The Sheik is not only credited in this flattering profile as contributing to the success of Hulkamania, but also for creating the priceless term “jabroni” (later popularized by Dwayne “The Rock” Johnson, of course) as well as the arguably-more-important public revelation that pro wrestling is, in fact, rigged. Once upon a time the ultra-macho ballet known as pro wrestling was assumed to be a true-to-life physical competition until (as this doc tells it) The Iron Sheik & supposed opponent “Hacksaw” Jim Duggan were arrested together on a beer & drug binge. It was the first time a face & a heel were ever proven to be hanging out as buds outside the squared circle. This “revelation” eventually lead to WWE magnate Vince McMahon seeking (and achieving) the tax breaks that come with being classified as a form of entertainment and not a professional sport.

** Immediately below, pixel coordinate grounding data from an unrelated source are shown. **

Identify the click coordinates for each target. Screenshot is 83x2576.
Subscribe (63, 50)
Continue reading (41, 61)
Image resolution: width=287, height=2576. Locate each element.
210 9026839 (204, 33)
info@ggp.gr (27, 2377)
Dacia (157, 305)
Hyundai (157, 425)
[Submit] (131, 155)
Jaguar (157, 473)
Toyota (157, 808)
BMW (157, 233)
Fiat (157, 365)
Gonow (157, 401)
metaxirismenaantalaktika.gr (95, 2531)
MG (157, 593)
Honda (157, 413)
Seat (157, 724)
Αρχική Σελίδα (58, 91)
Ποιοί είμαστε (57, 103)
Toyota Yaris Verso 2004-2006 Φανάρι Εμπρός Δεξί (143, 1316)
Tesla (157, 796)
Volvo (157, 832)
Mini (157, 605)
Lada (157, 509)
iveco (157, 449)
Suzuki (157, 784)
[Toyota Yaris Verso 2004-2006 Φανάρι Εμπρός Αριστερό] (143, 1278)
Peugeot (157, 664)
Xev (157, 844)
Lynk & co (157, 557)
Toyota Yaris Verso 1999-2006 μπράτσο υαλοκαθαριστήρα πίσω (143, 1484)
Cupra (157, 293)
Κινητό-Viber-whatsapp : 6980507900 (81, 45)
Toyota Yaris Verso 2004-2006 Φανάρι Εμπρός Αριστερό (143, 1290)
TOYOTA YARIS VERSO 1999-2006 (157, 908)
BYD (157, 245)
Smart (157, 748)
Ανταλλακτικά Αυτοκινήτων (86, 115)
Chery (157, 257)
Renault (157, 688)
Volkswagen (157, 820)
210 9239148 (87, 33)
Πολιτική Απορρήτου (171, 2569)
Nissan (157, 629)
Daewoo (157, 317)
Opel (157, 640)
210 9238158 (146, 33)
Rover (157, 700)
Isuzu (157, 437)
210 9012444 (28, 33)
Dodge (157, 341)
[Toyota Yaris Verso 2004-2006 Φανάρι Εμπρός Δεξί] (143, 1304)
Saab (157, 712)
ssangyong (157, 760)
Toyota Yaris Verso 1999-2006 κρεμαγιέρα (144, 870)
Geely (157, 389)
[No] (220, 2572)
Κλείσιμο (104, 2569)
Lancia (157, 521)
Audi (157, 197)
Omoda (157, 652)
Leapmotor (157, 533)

If The Sheik is to be believed its subject would be credited as the sole launching pad for the very existence of modern pro wrestling itself and not just as the highly effective, very much timely heel that’s most likely closer to the truth. However, it isn’t until the film relaxes on the revisionist history lesson and profiles The Sheik’s more recent transition from drug addict with a broken body & a heart of gold to reformed family man that it loses a good deal of its credibility. It’s true that The Iron Sheik has a truly fascinating Twitter, YouTube and Howard Stern presence, but the movie conveniently sidesteps the racist & homophobic tendencies of his statements in those forums. As a journalistic, documentary endeavor, The Sheik fails to uncover answers that doesn’t support its central thesis that The Iron Sheik is 100% awesome, no faults. As a rose-colored profile of a very storied man who calls everyone “Bubba”, never says anything offensive about minorities, and most definitely quit mountains of crack cocaine, it’s much more effective. Supporting interviews with pro wrestling staples like Jim Ross, The Rock (who was apparently babysat by The Sheik’s wife as a child), Jake “The Snake” Roberts, Mick “Mankind” Foley, Brett “The Hitman” Hart, Jimmy Hart, and King Kong Bundy are sure to please any “sports entertainment” fan who are looking for a collection of anecdotes and not a controversial expose. The Sheik may be an exercise in shameless self-promotion, but that’s far from a new concept in the world of pro wrestling and (much like with the “sport” it covers) it’s a much more satisfactory proposition if you know what you’re in for before you arrive.

-Brandon Ledet

Häxan: Witchcraft Through the Ages (1922)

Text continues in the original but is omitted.